It is contended by the People that this state had jurisdiction in that it had never ceded jurisdiction over the land on which the crime occurred. In United States v. McGowan, 302 U.S. 535, 58 S.Ct. 286, 82 L.Ed. 410, it was held that the principle of exclusive federal jurisdiction over crimes involving Indians on Indian reservations is not based on a cession of such jurisdiction by the states to the federal government but is based on the constitutional authority of the United States to deal with the Indians. It is argued by the People that whether the defendant was a ward of the United States, as held in United States v. Kagama, 118 U.S. 375, 6 S.Ct. 1109, 30 L.Ed. 228, was a question of fact which should have been raised at one of defendant's two trials, and that the burden was on defendant to prove such wardship, or jurisdiction, as a defense. In United States v. Rogers, D.C., 23 F. 658, it was held that the matter of jurisdiction in a criminal proceeding is never presumed; that it must always be proved and is never waived as a defense. It was further held there that the question of jurisdiction can be raised at any stage of the proceeding. See, also, United States v. Anderson, D.C., 60 F.Supp. 649, 650, holding that if the court is without jurisdiction of the subject matter, its proceeding is a nullity.) 'Even the consent of the accused can not confer jurisdiction, and it is an issue that can be made at any stage of the proceedings, * * *.' In Costa v. Banta (a civil case), 98 Cal.App.2d 181, 182, 219 P.2d 478, 479, it was held that 'Although the jurisdiction of that court was not questioned during the trial, it is well established that questions of jurisdiction are never waived and may be raised for the first time on appeal.' In State v. Pepion, 1951, 125 Mont. 13, 230 P.2d 961, the defendant, an Indian, committed larceny within the limits of an Indian reservation. The court held that he was subject to applicable federal laws and was under the exclusive jurisdiction of the United States courts. It was there held that the state district court was without jurisdiction and that its purported judgment was a nullity.

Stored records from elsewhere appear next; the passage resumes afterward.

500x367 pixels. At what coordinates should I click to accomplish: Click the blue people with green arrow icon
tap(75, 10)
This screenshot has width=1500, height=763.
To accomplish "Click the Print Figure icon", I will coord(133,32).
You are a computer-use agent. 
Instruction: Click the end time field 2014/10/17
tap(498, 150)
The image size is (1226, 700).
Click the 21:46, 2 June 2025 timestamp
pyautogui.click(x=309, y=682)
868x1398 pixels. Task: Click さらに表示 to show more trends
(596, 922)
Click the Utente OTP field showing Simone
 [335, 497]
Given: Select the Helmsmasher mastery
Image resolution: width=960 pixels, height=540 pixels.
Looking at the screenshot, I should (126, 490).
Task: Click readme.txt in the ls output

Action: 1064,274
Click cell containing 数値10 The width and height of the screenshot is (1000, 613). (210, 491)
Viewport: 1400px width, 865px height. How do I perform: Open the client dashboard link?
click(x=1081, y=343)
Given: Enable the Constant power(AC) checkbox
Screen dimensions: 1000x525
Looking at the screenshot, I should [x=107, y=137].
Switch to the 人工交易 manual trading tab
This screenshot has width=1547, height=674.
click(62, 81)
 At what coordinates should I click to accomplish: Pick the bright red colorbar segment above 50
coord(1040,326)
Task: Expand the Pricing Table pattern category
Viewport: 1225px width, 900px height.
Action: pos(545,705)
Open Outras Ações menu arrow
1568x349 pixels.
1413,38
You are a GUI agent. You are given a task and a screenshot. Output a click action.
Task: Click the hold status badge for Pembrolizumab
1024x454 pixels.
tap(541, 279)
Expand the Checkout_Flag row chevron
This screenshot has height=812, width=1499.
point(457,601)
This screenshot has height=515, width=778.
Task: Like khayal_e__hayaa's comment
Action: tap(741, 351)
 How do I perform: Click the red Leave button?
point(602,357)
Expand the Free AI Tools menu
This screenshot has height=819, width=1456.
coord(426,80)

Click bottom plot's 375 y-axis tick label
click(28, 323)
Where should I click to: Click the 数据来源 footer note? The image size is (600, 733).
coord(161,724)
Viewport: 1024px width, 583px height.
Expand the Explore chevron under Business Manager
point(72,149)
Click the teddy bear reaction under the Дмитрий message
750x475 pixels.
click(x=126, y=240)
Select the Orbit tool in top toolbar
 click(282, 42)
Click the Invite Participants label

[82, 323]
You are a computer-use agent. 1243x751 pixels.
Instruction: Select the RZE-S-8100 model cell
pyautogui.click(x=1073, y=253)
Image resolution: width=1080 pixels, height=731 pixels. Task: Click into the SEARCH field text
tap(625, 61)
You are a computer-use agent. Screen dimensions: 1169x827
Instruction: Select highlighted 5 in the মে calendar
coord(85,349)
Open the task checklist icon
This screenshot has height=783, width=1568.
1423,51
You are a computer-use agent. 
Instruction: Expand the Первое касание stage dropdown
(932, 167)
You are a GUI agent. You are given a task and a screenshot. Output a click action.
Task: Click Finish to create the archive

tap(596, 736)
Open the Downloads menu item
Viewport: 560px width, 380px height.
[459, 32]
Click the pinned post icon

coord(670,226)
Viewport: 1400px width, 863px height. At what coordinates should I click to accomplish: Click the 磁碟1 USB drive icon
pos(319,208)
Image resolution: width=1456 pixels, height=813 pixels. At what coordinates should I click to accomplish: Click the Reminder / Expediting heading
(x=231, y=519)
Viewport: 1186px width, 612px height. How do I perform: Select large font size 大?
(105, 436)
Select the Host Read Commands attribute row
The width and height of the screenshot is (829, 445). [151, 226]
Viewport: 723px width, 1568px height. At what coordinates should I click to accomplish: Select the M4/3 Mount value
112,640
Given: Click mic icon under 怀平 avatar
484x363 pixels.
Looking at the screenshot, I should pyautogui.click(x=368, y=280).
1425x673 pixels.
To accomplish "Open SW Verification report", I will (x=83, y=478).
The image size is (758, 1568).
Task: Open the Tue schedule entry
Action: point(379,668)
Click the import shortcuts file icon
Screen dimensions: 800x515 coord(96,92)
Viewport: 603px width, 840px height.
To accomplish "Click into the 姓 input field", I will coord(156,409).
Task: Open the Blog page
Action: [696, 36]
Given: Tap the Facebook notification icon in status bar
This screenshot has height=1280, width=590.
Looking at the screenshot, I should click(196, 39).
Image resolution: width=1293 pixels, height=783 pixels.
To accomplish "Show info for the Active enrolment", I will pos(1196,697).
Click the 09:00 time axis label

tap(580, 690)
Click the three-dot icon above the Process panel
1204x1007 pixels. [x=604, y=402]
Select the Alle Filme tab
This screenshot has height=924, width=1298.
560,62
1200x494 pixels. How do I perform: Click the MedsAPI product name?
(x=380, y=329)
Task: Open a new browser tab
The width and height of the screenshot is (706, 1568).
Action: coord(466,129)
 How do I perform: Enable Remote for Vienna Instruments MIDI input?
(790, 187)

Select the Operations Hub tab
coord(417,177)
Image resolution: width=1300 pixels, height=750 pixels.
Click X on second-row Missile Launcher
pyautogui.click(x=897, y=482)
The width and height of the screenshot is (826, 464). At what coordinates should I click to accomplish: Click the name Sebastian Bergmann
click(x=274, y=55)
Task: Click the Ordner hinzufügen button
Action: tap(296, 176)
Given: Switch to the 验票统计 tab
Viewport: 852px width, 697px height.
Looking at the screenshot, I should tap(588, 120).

The People contend that section 1153 extended the definition of 'Indian country' to cover Indian allotments for the first time in 1948 and that in order to vest exclusive jurisdiction in the United States (section 1151) such Indian allottees must have had an 'unextinguished Indian title' to the land. By this, it is argued, is meant that the Indians holding under such an allotment must have had an 'uninterrupted use and occupancy or to (sic) land which comprises a statutorily recognized Indian reservation.' The crime occurred in 1950, and a complete answer to this argument is that the sections under consideration do not so provide. Nothing is to be found therein providing that Indian allotments must have once been part of an Indian reservation. The People contend that the sections were amended to cover Indian allotments after the decision in United States v. Pelican, 232 U.S. 442, 449, 34 S.Ct. 396, 399, 58 L.Ed. 676, wherein it was held that land once part of an Indian reservation did not lose its character as Indian Country by reason of a subsequent allotment to Indians. It was there held: 'But, meanwhile, the lands remained Indian lands, set apart for Indians under governmental care; and we are unable to find ground for the conclusion that they became other than Indian country through the distribution into separate holdings, the government retaining control.' It would appear that the Pelican decision adds nothing to the People's argument and serves merely to establish that the statute was amended so as to cover, specifically, Indian allotments. Tooisgah v. United States, 10 Cir., 186 F.2d 93, 99, relied upon by the People is not in point here. That case involved the murder of an Indian by an Indian in 1942. At that time section 1151 did not include Indian allotments within the definition of Indian country. The court there said: 'But, judging federal jurisdiction here under the words of the statute when the offense was committed, we are now constrained to hold that when the reservation was dissolved and tribal government broken up, the allotted lands lost their character as lands 'within any Indian reservation'.' The court there noted that it was not alleged that either Indian involved occupied the status of an allottee of lands the title to which was held in trust by the United States and that federal jurisdiction was not invoked or sought to be sustained under the provisions of the General Allotment Act.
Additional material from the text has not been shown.